▶ _Trecho da página_:
####

Para ir um pouco mais além na análise do possível efeito do aumento da cobertura florestal em áreas das bacias contribuintes do Cantareira, poderão ser usados dados da Fundação SOS Mata Atlântica, mostrando que as florestas ocupam 21,5 % da área total das bacias e que são 5.000 km de cursos d’água, com parte deles, 1.190 km, já protegidos por matas ciliares, computadas nos 21,5 %. Como, em grande maioria, são cursos d’água com até 10 m de largura e em áreas com usos consolidados, pode-se adotar, para cumprimento do Código Floresta em vigor, uma faixa média de 40 m (20 m de cada lado dos cursos d’água) para recomposição da mata ciliar. Isso representaria um acréscimo de 152,4 km2, ou seja, 6,7 % da área de 2.280 km2, elevando a cobertura para 28,2 %. Mesmo que tais matas ciliares viessem a ter efeito positivo na produção de água, como acreditam muitos, e usando os 10,78 L/km2/s, o acréscimo não passaria de 4,56 % da vazão outorgada.

O mais certo, entretanto, e com base em fundamentos hidrológicos da produção de água na região Sudeste, é que, pelo menos nos primeiros 30 anos após os reflorestamentos, o aumento de cobertura florestal, através das matas ciliares, acarretaria uma diminuição das vazões de estiagens. Isso porque as árvores estariam em franco crescimento e com altas taxas de transpiração, pois ocupariam, em grande parte, áreas de contribuição dinâmica que tendem a ficar sempre úmidas; isso por serem zonas de ligação dos aquíferos subterrâneos com as nascentes e cursos d’água. Tal comportamento é corroborado por simulações feitas pelo pesquisador Paulo Guilherme Molin, (MOLIN, 2014) para a bacia hidrográfica do rio Piracicaba. Ele simulou, para sua tese de doutorado na ESALQ-USP, o aumento da cobertura florestal da bacia e sua ação na produção de água. Os estudos mostraram que, tomando por base o ano de 2010 e como horizonte o de 2050, quaisquer aumentos de cobertura florestal no intervalo considerado resultaria em redução das vazões dos cursos d’água, nos períodos de estiagens.

####

[Registros do conjunto de dados]
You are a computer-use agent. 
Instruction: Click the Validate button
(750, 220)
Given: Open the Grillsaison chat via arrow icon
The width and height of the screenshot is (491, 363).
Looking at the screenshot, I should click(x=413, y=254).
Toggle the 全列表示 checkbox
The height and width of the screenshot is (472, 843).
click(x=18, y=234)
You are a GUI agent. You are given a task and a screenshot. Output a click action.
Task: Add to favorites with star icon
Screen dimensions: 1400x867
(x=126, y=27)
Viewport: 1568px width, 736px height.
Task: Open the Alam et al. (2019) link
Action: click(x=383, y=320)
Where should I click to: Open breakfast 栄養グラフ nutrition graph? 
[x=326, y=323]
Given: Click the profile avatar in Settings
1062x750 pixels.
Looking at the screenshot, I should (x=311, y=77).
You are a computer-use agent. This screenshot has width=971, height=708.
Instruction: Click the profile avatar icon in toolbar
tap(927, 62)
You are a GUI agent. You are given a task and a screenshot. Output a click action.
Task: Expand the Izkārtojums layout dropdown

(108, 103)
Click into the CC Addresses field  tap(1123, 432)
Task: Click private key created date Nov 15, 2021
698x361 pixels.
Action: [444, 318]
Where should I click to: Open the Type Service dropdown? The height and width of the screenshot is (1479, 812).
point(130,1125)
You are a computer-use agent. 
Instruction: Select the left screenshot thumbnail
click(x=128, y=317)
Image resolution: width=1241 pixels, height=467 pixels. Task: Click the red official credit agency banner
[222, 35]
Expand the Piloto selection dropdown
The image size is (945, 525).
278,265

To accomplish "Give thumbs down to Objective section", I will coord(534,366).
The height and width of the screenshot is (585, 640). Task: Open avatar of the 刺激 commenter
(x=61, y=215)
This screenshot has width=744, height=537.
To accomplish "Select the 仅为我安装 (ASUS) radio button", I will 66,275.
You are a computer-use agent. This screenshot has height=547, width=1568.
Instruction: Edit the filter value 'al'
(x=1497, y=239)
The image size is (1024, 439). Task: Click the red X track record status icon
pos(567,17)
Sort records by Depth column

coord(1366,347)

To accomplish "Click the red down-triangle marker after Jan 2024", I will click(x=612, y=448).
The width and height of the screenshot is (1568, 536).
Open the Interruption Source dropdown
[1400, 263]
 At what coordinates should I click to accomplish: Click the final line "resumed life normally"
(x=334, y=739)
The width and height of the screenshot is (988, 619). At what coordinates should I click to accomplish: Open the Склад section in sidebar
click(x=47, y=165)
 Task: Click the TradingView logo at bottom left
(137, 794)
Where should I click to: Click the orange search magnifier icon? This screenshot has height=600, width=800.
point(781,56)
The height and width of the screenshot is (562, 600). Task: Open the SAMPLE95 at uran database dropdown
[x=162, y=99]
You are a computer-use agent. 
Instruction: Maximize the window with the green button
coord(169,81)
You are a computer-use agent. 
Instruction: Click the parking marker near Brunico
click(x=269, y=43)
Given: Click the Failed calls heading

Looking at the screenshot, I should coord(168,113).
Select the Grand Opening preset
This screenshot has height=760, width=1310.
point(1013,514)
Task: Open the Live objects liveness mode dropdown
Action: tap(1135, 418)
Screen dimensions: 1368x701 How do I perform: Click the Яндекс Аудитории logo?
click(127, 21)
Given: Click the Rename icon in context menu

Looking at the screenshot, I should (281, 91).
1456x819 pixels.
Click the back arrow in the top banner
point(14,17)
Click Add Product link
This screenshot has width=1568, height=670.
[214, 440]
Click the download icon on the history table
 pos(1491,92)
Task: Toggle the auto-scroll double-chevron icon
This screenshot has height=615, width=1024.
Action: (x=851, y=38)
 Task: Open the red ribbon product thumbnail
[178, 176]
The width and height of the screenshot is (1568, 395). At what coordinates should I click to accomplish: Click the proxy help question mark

####

▶ _Solicitação_: De acordo com o trecho sobre as bacias do Cantareira, quantos quilômetros de cursos d'água já estão protegidos por matas ciliares?

▶ _Resultado da tarefa_: 1.190 km.